Mutual funds, hedge funds, exchange-traded funds, private equity funds, venture capital funds, mezzanine funds all sprouted almost overnight. Today there are nearly 10,000 mutual funds and almost as many hedge funds. There are more than 2,000 exchange-traded funds. Stocks and bonds seem like quaint relics of a distant past in a world where middle income people own (whether they know it or not) bank loans, asset-backed securities, credit default swaps, gold futures, synthetic CDOs of mezz MBS (that’s collateralized debt obligations of collateralized debt obligations holding medium-credit mortgage-backed securities, but you knew that), and so on. The New York Stock Exchange seems passé as we invest in frontier markets, emerging markets, foreign bonds, non-US small cap companies, etc., etc.
The amount of money invested in just retirement plans of all sorts has now passed $25 trillion in the U.S. alone. Some individual institutions are themselves gigantic. CalPERS, which invests the retirement assets of California state employees, holds $300 billion and pays out benefits of almost $8 billion every year. The Japan national retirement fund invests $1.2 trillion, and the U.S. Social Security trust holds almost $3 trillion. Sovereign wealth funds are also huge investors—the Norwegian Government Pension Fund invests $1 trillion alone, and the China wealth fund is nearly as big.
Except for the tiny group of people who owned actual “portfolios,” our parents and grandparents didn’t need financial advisors to tell them what to do and probably never heard the term. But today you would have to be a blithering idiot to try to invest any serious amount of capital without finding a financial expert to tell you how to do it.

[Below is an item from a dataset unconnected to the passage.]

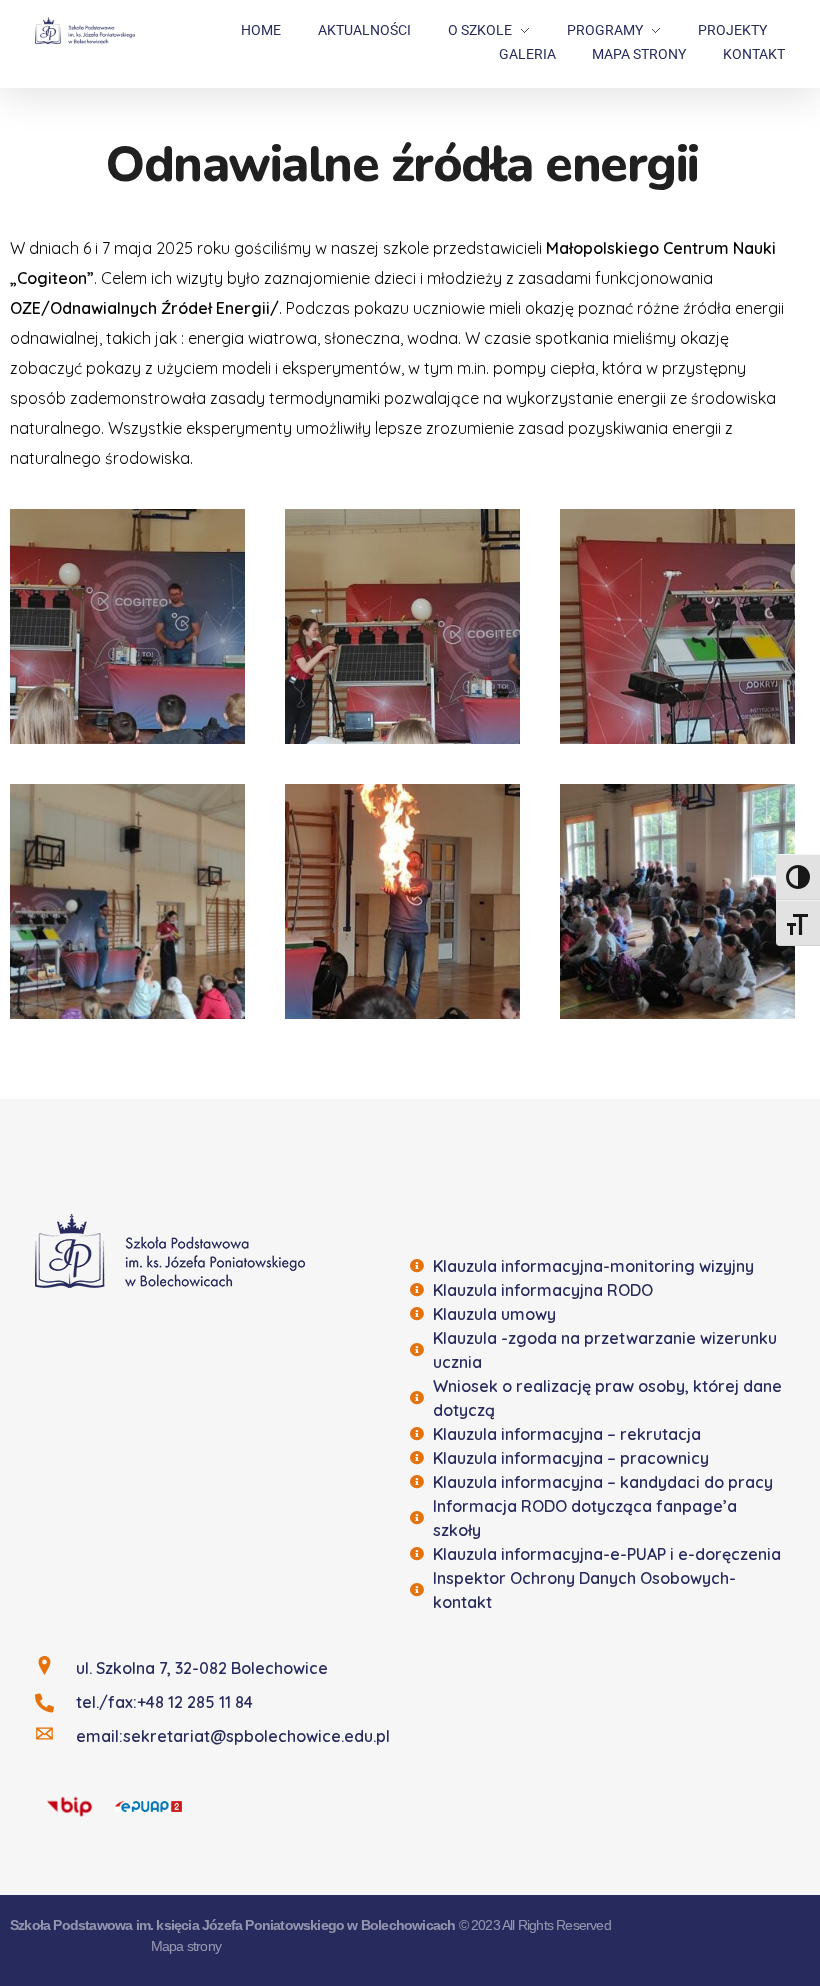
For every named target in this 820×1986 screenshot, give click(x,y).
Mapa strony (186, 1946)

In fact, if you are a trustee of a nonprofit institution, a college or university, a pension plan or a private trust, you are a fiduciary with respect to that money and if you invest it badly you can expect to be surcharged—surcharged for millions of dollars, perhaps. All those institutions hire financial experts, and if they do, then why shouldn’t everyone else? The world of investing is so mindbogglingly complex that no one short of an expert in the field can have any hope of not screwing it all up.
Many decades ago I suddenly found myself heading the investment, operational and philanthropic office for a storied American family. At that point in my young life I’d never traded a stock or bond. I’d recently gone through a divorce and I had the net worth of a cat. But did that stop me from blithely presiding over the management of several billion dollars of private and institutional money? Not at all!
I quickly learned a bit of jargon—covariance, backwardization, macroprudential—and forged ahead. Not only did I not stop to consider that I might not know what I was doing, I developed several very firm views about how capital should—and shouldn’t—be invested, most of which turned out to be wrong. I eventually got the hang of it, but like so many other financial experts, I learned the business on Other People’s Money.